In August, the Department of Justice urged a federal court to dismiss the lawsuit broughy by Florida's Agriculture Minister Nikki Fried, which seeks to allow legal medical marijuana users to buy and own guns. The government argued that it was “dangerous to trust regular marijuana users to exercise sound judgment.”
The DOJ cited offensive "parallels to past gun prohibitions for groups such as Native Americans, Catholics, panhandlers, as well as those who refuse to take an oath of allegiance to the government and people who shoot firearms while drunk."
In a response brief filed on Wednesday, attorneys representing the plaintiffs said that DOJ’s “assertions and analogies to the contrary are insulting, illogical, and ahistorical,” as first reported by Marijuana Moment.
The document further reads that ”those are not even the most dubious comparisons or assertions the Defendants advance, as they also appear to equate depriving state-compliant medical marijuana patients of their Second Amendment rights to the historical disarming of Catholics and Native Americans.”
The filing also noted that DOJ’s parallels “stray too far from the laws at issue,” adding that they “seek to rely upon the historical concept that, generally, the government has sought to disarm those it viewed as dangerous.”
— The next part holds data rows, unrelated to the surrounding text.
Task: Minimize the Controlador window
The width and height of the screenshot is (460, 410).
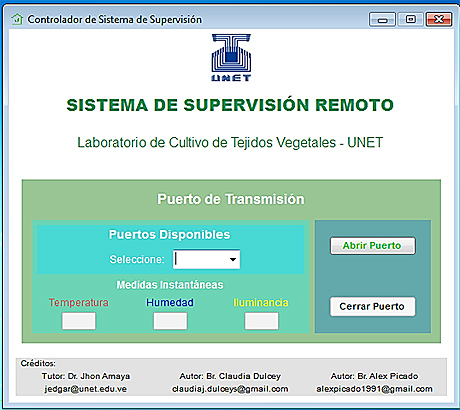Action: [x=382, y=19]
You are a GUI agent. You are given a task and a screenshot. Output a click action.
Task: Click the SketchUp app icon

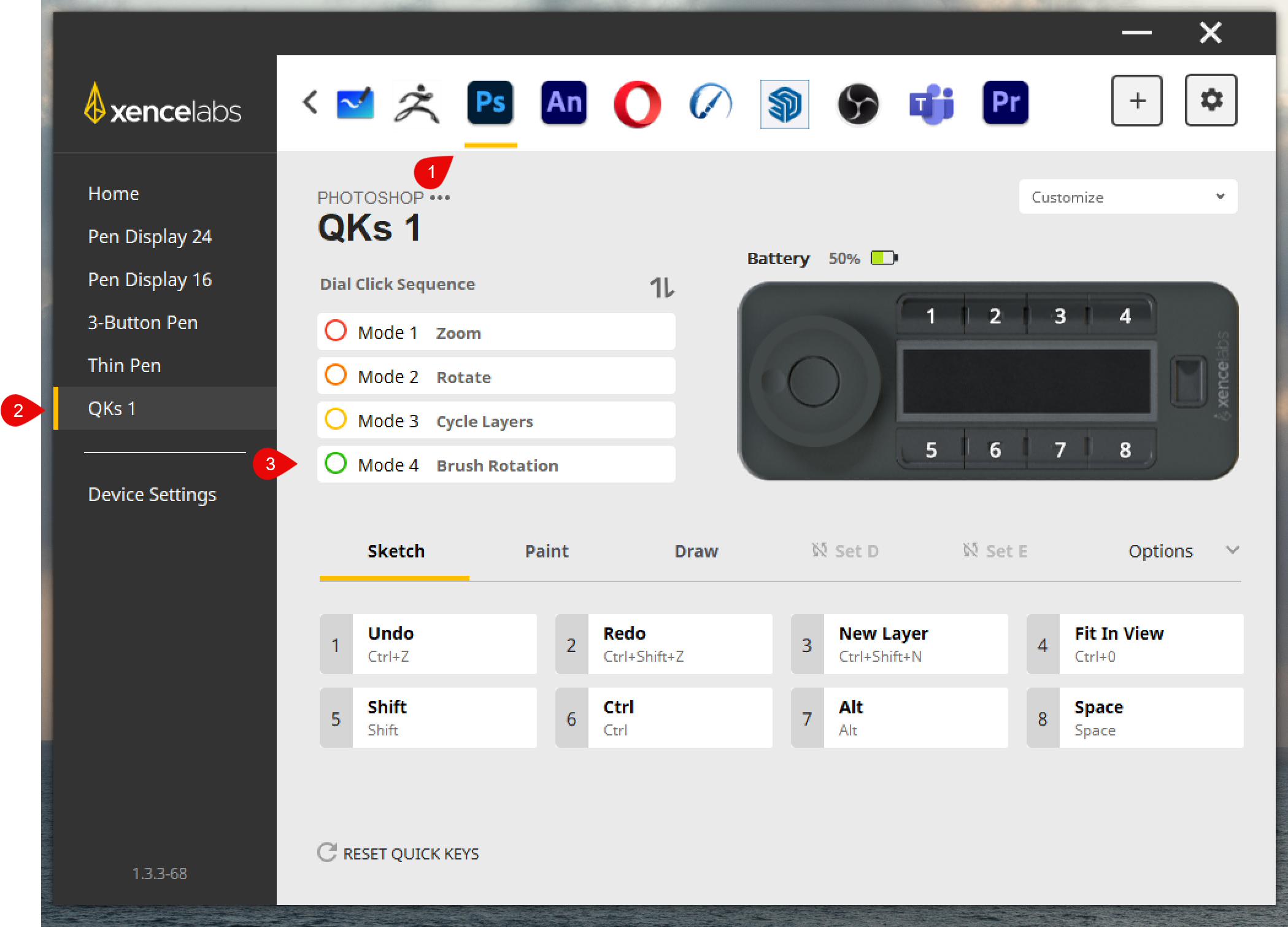(784, 104)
The attorneys requested that the court schedule a one-hour hearing for oral arguments to discuss these issues.
Background
Fried filed a Second Amendment lawsuit against the Biden administration in April, which she announced at the Benzinga Cannabis Capital Conference in Miami on 4/20.
“No patient should have to choose between medicine and employment, a roof over their head, access to capital or their Constitutional rights,” she said.
Since then, Fried has pointed out on several occasions that constitutional rights of state-legal medical marijuana patients in Florida are constrained because of the current language on a federal form that prohibits them from buying a firearm.
“This is not about guns, per se,” Fried said in June. “This is about the fact that, for decades, marijuana patients have been discriminated against—that they see their rights not being completely afforded to them, whether it is on housing or access to banking or employment. And this is one of their other rights.”
In July, Fried filed a revised complaint in a federal district court on the heels of the Supreme Court’s decision to dismiss several cases and sending them to lower courts for reconsideration. Those cases included bans on assault-style rifles in Maryland as well as large-capacity ammunition magazines in New Jersey and California. The high court’s move followed a landmark ruling that an individual’s right to carry a handgun in public for the purpose of self-defense is protected by the U.S. constitution.